▸ **WHAT IS REQUIRED**
Set down every line below, word for word.

▸ **LISTED ENTRIES**

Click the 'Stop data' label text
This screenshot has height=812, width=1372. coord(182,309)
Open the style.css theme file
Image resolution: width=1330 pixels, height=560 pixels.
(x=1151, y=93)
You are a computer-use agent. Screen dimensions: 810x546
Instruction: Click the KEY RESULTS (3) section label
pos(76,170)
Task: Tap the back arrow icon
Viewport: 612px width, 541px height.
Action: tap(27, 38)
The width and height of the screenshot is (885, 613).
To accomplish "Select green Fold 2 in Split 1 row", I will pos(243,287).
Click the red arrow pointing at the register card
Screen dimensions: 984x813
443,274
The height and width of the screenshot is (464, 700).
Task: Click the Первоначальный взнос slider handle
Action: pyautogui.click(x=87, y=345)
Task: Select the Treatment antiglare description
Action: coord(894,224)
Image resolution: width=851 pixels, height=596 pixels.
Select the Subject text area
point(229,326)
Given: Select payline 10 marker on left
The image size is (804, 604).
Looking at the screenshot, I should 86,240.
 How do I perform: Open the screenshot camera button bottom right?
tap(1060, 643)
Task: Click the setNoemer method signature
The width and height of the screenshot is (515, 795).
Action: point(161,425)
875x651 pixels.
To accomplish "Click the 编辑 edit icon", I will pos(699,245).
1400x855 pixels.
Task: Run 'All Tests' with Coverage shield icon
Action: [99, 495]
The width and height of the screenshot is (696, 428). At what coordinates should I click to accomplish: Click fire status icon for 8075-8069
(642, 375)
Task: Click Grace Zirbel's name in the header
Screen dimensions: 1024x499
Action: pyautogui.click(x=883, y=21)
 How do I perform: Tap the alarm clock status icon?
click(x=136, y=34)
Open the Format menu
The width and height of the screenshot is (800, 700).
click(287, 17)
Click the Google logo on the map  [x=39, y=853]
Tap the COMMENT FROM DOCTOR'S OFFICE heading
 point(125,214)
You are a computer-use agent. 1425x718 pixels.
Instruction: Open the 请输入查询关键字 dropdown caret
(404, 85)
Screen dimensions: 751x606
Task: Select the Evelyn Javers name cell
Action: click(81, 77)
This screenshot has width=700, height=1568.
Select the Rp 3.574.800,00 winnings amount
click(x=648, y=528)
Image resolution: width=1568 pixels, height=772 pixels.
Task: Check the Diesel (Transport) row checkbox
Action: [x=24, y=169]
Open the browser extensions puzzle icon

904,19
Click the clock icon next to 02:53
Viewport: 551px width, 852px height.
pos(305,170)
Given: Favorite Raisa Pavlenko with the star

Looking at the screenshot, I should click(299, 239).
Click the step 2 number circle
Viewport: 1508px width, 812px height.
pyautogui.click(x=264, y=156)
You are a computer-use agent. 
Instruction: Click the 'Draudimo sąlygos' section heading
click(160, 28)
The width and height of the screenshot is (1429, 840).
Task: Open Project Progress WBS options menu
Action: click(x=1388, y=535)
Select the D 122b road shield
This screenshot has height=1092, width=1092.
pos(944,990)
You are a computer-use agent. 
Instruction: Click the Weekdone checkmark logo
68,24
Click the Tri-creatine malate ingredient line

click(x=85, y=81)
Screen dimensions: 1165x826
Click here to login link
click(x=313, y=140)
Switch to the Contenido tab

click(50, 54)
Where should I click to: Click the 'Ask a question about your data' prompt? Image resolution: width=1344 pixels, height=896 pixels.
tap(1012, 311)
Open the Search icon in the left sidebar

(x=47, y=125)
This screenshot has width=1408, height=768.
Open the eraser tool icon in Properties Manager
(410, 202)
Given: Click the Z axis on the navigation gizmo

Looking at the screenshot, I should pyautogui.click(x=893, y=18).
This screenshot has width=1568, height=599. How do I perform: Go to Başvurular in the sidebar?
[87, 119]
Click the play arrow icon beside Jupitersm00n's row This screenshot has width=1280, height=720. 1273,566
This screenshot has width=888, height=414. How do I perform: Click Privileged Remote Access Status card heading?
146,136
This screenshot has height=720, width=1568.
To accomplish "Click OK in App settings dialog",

▸ **ANSWER SPACE**
Click the 'Stop data' label text
This screenshot has height=812, width=1372. coord(182,309)
Open the style.css theme file
Image resolution: width=1330 pixels, height=560 pixels.
(x=1151, y=93)
You are a computer-use agent. Screen dimensions: 810x546
Instruction: Click the KEY RESULTS (3) section label
pos(76,170)
Task: Tap the back arrow icon
Viewport: 612px width, 541px height.
Action: tap(27, 38)
The width and height of the screenshot is (885, 613).
To accomplish "Select green Fold 2 in Split 1 row", I will pos(243,287).
Click the red arrow pointing at the register card
Screen dimensions: 984x813
443,274
The height and width of the screenshot is (464, 700).
Task: Click the Первоначальный взнос slider handle
Action: pyautogui.click(x=87, y=345)
Task: Select the Treatment antiglare description
Action: coord(894,224)
Image resolution: width=851 pixels, height=596 pixels.
Select the Subject text area
point(229,326)
Given: Select payline 10 marker on left
The image size is (804, 604).
Looking at the screenshot, I should 86,240.
 How do I perform: Open the screenshot camera button bottom right?
tap(1060, 643)
Task: Click the setNoemer method signature
The width and height of the screenshot is (515, 795).
Action: point(161,425)
875x651 pixels.
To accomplish "Click the 编辑 edit icon", I will pos(699,245).
1400x855 pixels.
Task: Run 'All Tests' with Coverage shield icon
Action: [99, 495]
The width and height of the screenshot is (696, 428). At what coordinates should I click to accomplish: Click fire status icon for 8075-8069
(642, 375)
Task: Click Grace Zirbel's name in the header
Screen dimensions: 1024x499
Action: pyautogui.click(x=883, y=21)
 How do I perform: Tap the alarm clock status icon?
click(x=136, y=34)
Open the Format menu
The width and height of the screenshot is (800, 700).
click(287, 17)
Click the Google logo on the map  [x=39, y=853]
Tap the COMMENT FROM DOCTOR'S OFFICE heading
 point(125,214)
You are a computer-use agent. 1425x718 pixels.
Instruction: Open the 请输入查询关键字 dropdown caret
(404, 85)
Screen dimensions: 751x606
Task: Select the Evelyn Javers name cell
Action: click(81, 77)
This screenshot has width=700, height=1568.
Select the Rp 3.574.800,00 winnings amount
click(x=648, y=528)
Image resolution: width=1568 pixels, height=772 pixels.
Task: Check the Diesel (Transport) row checkbox
Action: [x=24, y=169]
Open the browser extensions puzzle icon

904,19
Click the clock icon next to 02:53
Viewport: 551px width, 852px height.
pos(305,170)
Given: Favorite Raisa Pavlenko with the star

Looking at the screenshot, I should click(299, 239).
Click the step 2 number circle
Viewport: 1508px width, 812px height.
pyautogui.click(x=264, y=156)
You are a computer-use agent. 
Instruction: Click the 'Draudimo sąlygos' section heading
click(160, 28)
The width and height of the screenshot is (1429, 840).
Task: Open Project Progress WBS options menu
Action: click(x=1388, y=535)
Select the D 122b road shield
This screenshot has height=1092, width=1092.
pos(944,990)
You are a computer-use agent. 
Instruction: Click the Weekdone checkmark logo
68,24
Click the Tri-creatine malate ingredient line

click(x=85, y=81)
Screen dimensions: 1165x826
Click here to login link
click(x=313, y=140)
Switch to the Contenido tab

click(50, 54)
Where should I click to: Click the 'Ask a question about your data' prompt? Image resolution: width=1344 pixels, height=896 pixels.
tap(1012, 311)
Open the Search icon in the left sidebar

(x=47, y=125)
This screenshot has width=1408, height=768.
Open the eraser tool icon in Properties Manager
(410, 202)
Given: Click the Z axis on the navigation gizmo

Looking at the screenshot, I should pyautogui.click(x=893, y=18).
This screenshot has width=1568, height=599. How do I perform: Go to Başvurular in the sidebar?
[87, 119]
Click the play arrow icon beside Jupitersm00n's row This screenshot has width=1280, height=720. 1273,566
This screenshot has width=888, height=414. How do I perform: Click Privileged Remote Access Status card heading?
146,136
This screenshot has height=720, width=1568.
To accomplish "Click OK in App settings dialog",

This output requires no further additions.